I’ve now done quite a few business modeling sessions with ISVs about operationalizing their cloud strategies. Every case has its unique needs, but there are some commonalities as well.
When asked about services layer elements, like monitoring, metering, billing and provisioning, all claim to have a handle. However, when you scratch the surface none have all services elements thought out and automated. A whole ecosystem ecosystem of services layer partners exists. Some are more mature than others, but all seem to require a degree of configuration and customization to work with complex enterprise solutions. Green Button plays in an interesting space with regards to burst compute provisioning, but I cannot see ISVs agreeing to their margins for long. The ability to provision compute from hot nodes on demand should be an in built PaaS feature.
Financial transaction modeling is also an area were ISVs need help. It is not that mature ISVs would not have advanced financial systems for accounting or that they would not be able to calculate their cloud costs. It is more a need to have the ability to do sensitivity analysis based on average deal sizes. What is required for breakeven? What is realistic? What is in it for the channel? Often ISVs real their modeling at reaching an acceptable breakeven model, but neglect to calculate what profit margin that would offer for partner who is looking to commit a full time resource to promoting the solution. Partners are not in it to breakeven. They want a profit margin on top of cost of sales and/or cost of support.
ISVs that are not used to SaaS pricing need to rethink their incentive models. A 100k on premise solution with 20k S&M component, for a partner with 40% margin on first year, will provide less than half the profit margin as a reoccurring SaaS deal, all else being equal. We need to look at the life time value of the deal. If we were to provide 10% on subsequent years for both S&M and for SaaS renewal the partner would still not benefit from a SaaS sale over an on premise sale. Assuming that a typical technology depreciation cycle is 5 years, a SaaS partner would not breakeven with an on premise partner before the on premise partner sells a whole new solution with perpetual licensing and the whole cycle starts again. Pricing in all models needs to be based on roles and responsibilities of parties concerned. The question is what are the roles and responsibilities in a SaaS model and how they differ from a perpetual license sale?

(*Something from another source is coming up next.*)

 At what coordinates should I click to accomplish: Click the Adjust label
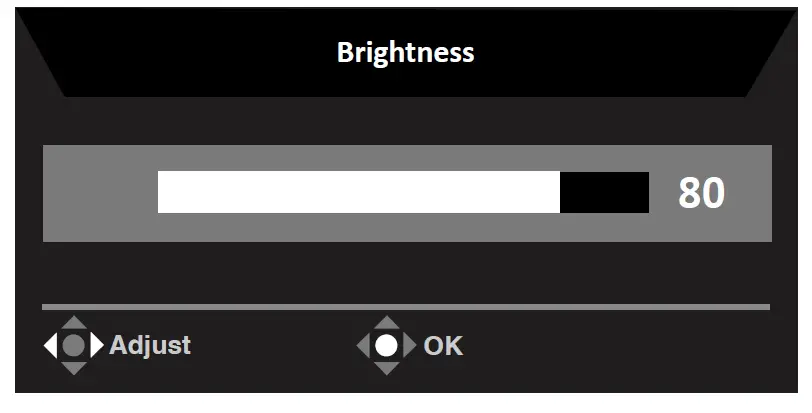(150, 346)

Value articulation can also be tricky. ISVs often fall victim to separating their core value and value derived from the cloud. Faster, cheaper and easier associated with cloud in general doesn’t differentiate any more. What that specific solution can do when powered by the cloud differentiates and should be integrated into the core value messaging. One value often under utilized is big data inherent to large multitenant solutions. This degree of benchmarking and data analytics has not been possible on premise and is one of the core value adds of the cloud.